Qual era il problema e chi ne ha sofferto
Il nuovo bando ha introdotto una riformulazione delle prestazioni e procedure più rigorose: i Comuni dovevano convenzionarsi con l'INPS per poter attivare l'albo dei professionisti abilitati all'erogazione dei servizi. Mentre altri centri della provincia — come Modica, Comiso e Vittoria — avevano completato l'iter, Ragusa era rimasta bloccata dal 1° luglio 2025. Questo ritardo ha creato disagi concreti, in particolare alle famiglie di ragazzi con patologie complesse che necessitano di continuità assistenziale e di interventi riabilitativi urgenti.
- Intervento politico-amministrativo: ruolo decisivo della dott.ssa Rossana Caruso.
- Collaborazione istituzionale: confronto tra Servizi Sociali comunali e INPS.
- Data di avvio: 1° ottobre 2026, confermata dall'INPS.
Implicazioni pratiche per le famiglie
Con l'attivazione del servizio, le famiglie potranno accedere alle prestazioni integrative previste dal progetto INPS, incluse le erogazioni a domicilio e il ricorso a professionisti presenti nell'albo comunale convenzionato. Si tratta di misure utili a garantire continuità assistenziale, soprattutto per soggetti che richiedono riabilitazione e supporto specialistico continuativo. L'apertura dell'albo dei professionisti faciliterà inoltre l'individuazione di operatori qualificati per interventi domiciliari.
Il percorso che ha portato all'attivazione
Secondo la segnalazione raccolta, un gruppo di genitori ha sollecitato l'intervento della vicepresidente del Consiglio comunale. La dott.ssa Caruso ha avviato un confronto istituzionale con i Servizi Sociali e con INPS, affrontando le criticità amministrative che avevano impedito la convenzione necessaria.

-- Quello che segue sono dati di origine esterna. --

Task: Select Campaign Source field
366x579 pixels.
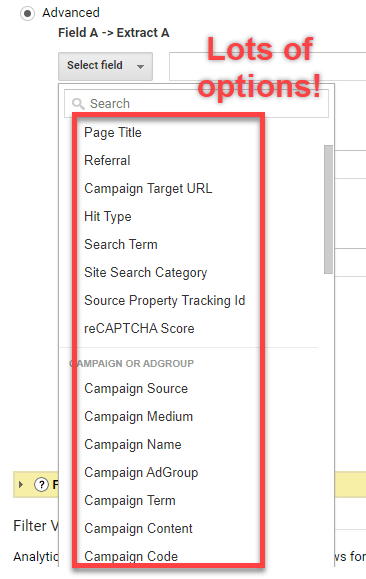Action: pyautogui.click(x=136, y=388)
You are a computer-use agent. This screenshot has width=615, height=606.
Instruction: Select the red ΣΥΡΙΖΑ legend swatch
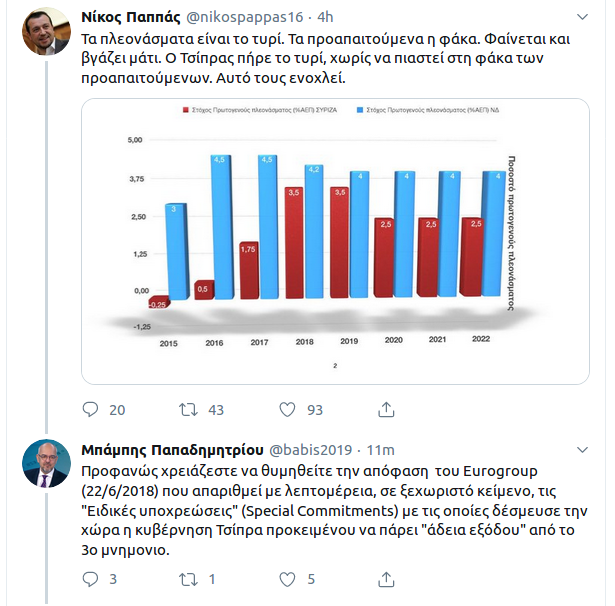pyautogui.click(x=186, y=110)
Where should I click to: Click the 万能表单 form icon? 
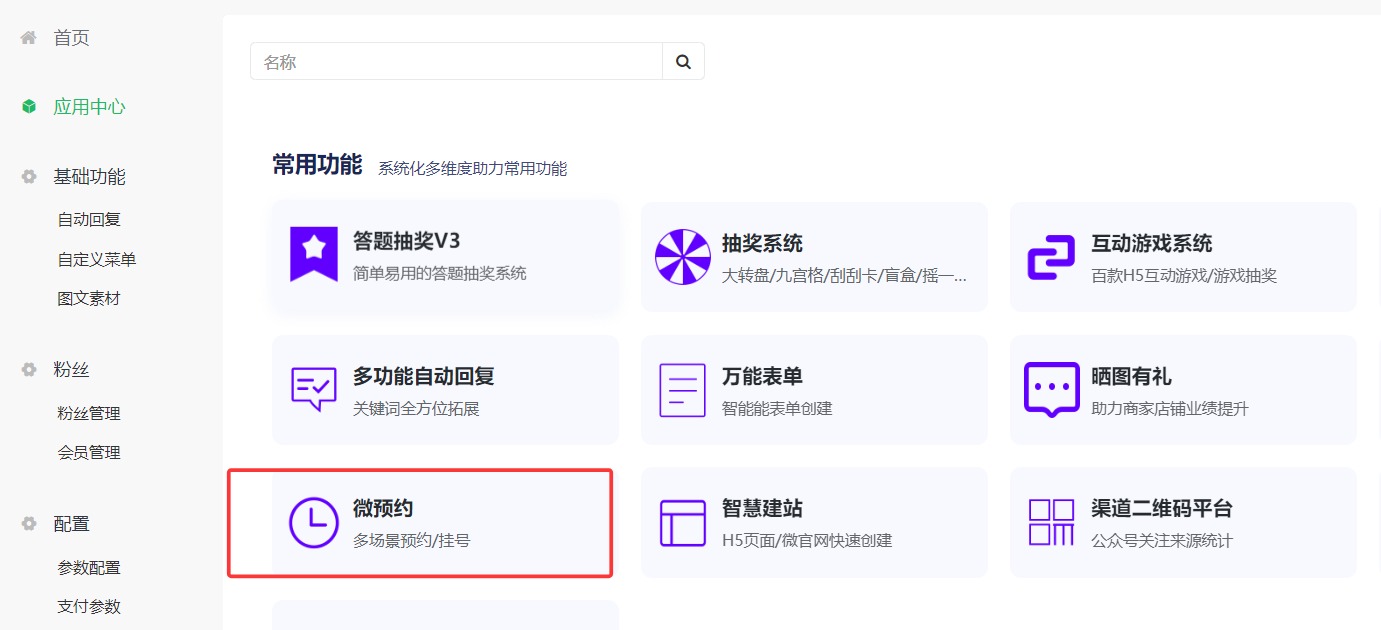point(682,389)
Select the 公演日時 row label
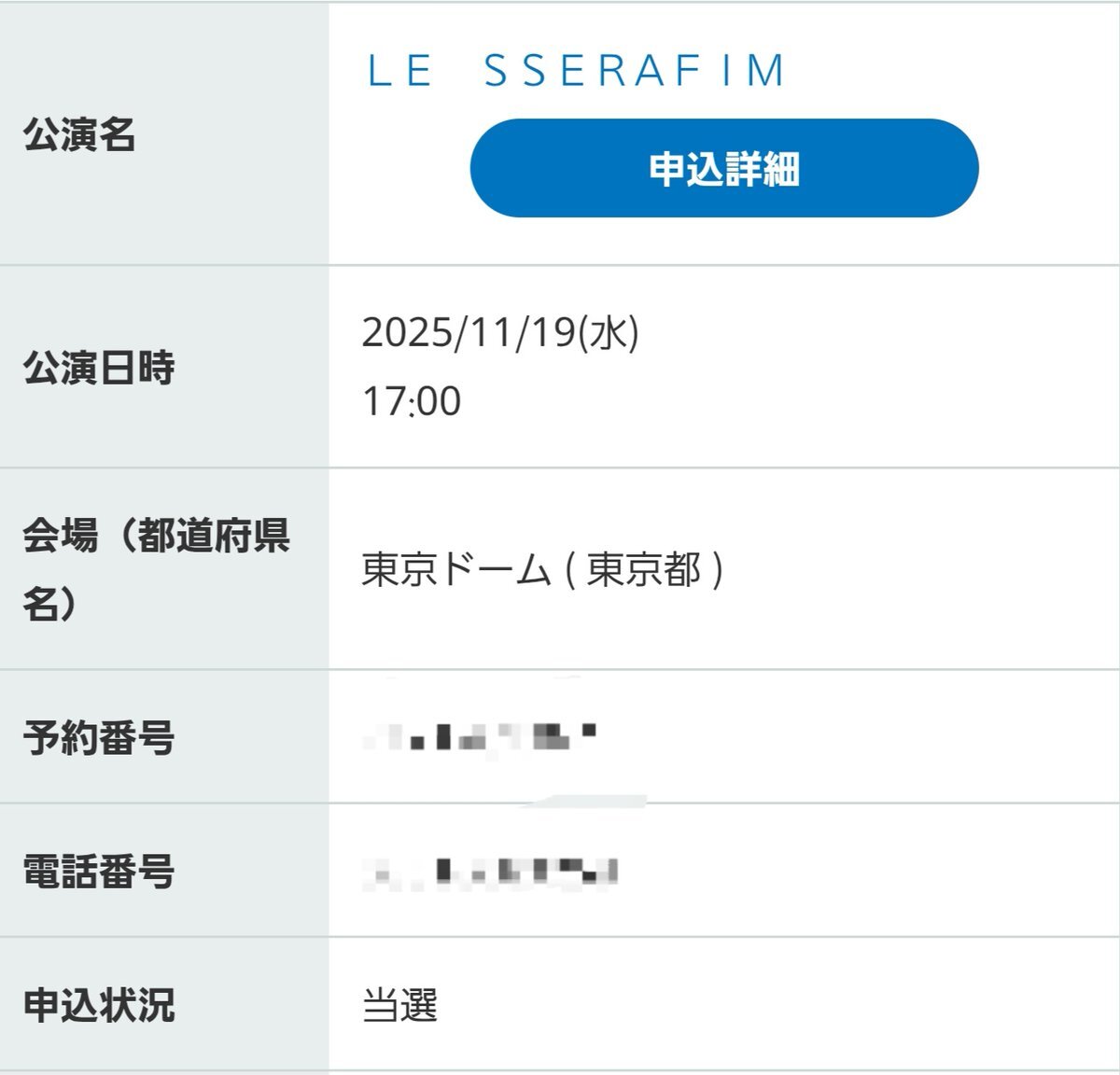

L'esito è stato la conferma ufficiale dell'attivazione delle prestazioni integrative per il territorio comunale.
| Fatto | Data |
|---|---|
| Blocco amministrativo a Ragusa | 1° luglio 2025 |
| Comuni limitrofi che hanno completato l'iter | Modica, Comiso, Vittoria (precedentemente) |
| Attivazione ufficiale del servizio a Ragusa | 1° ottobre 2026 |
Il risultato è stato descritto come frutto della collaborazione tra famiglie, operatori dei Servizi Sociali, INPS e l'azione politica della Consigliera. Per chi aveva segnalato difficoltà, l'attivazione rappresenta un primo passo verso la normalizzazione dell'accesso alle prestazioni integrative domiciliari previste dal bando.
Prossimi passi e verifiche
Ora che l'attivazione è confermata, rimane da chiarire il calendario operativo per la pubblicazione dell'albo dei professionisti, le modalità di accesso per le famiglie e i criteri di selezione degli operatori. I nuclei familiari interessati dovranno seguire le comunicazioni ufficiali del Comune e dell'INPS per avviare le richieste e ottenere le prestazioni cui hanno diritto.
La disponibilità del servizio potrebbe ridurre l'urgenza di interventi straordinari per molte famiglie e migliorare la continuità delle cure. Allo stesso tempo, sarà importante monitorare l'effettiva operatività dell'albo professionale e la qualità delle prestazioni erogate sul territorio comunale.